What wonderful things one learns on Facebook. All these years, I thought it took a male and a female to make a baby. Setting aside cases of pregnancy resulting from rape, conception requires two willing parties. Pagan Roman law did not forbid abortion per se--though from the literary sources it was apparently viewed as disgusting--but a married woman who procured an abortion without her husband's consent might face a death penalty. An anti-Christian country will probably never restore the prohibition against abortion, but the argument that it is only a woman's right to decide is utterly fatuous, especially since if the woman decides to bear the child, the father may be held responsible for its maintenance.
As for the old wheeze that people who support life do not support live babies, this would require some evidence that the child protection racket--including public education, welfare programs, etc.--do not primarily support the college-educated teachers and social workers and bureaucrats who earn middle class incomes by meddling in the people's business and deforming the minds and characters of the young. One would have thought tht some of the furor over CRT and transgenderism would have wised up some of the pro-infanticide leftists, but that is too much too hope for. They are the best evidence we have of the deleterious effect of modern education.

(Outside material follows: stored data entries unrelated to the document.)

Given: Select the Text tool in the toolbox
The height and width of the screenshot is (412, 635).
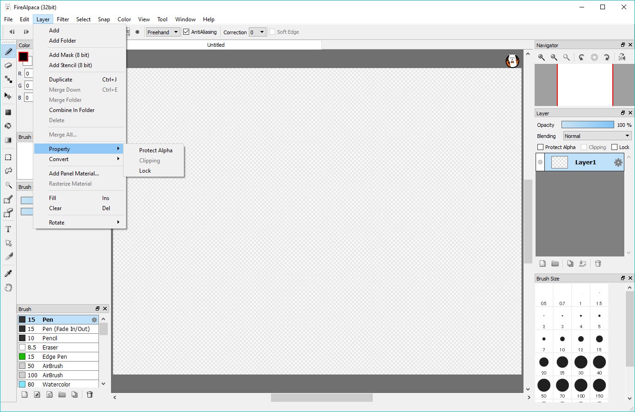Looking at the screenshot, I should (x=8, y=229).
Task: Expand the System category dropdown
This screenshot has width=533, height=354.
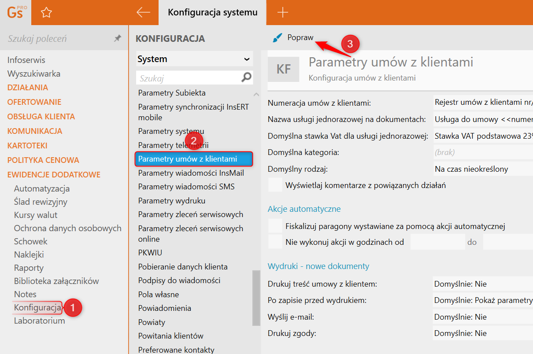Action: pos(246,59)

Where the pro-life movement went wrong is in the naive belief that you can convert the death-lovers and baby-killers by passing laws. No morally sane person has ever regarded abortion as a remedy for anything but the most extreme circumstances, e.g., the rare cases of rape and pregnancies that actually threaten the life--and not the "mental health" of the mother. Laws against murder do not, cannot prevent murder, but they can establish moral norms within a society. In postmodern nations, we cannot hope even for this.
I do have one modest solution to propose: Let us demand moral consistency. If only supporters of abortion rights would have been conceived by parents who agreed with them, we would not have to live in a society dominated by those who seek to take the lives of unborn children. It's not too late, though, for those who think death is a solution.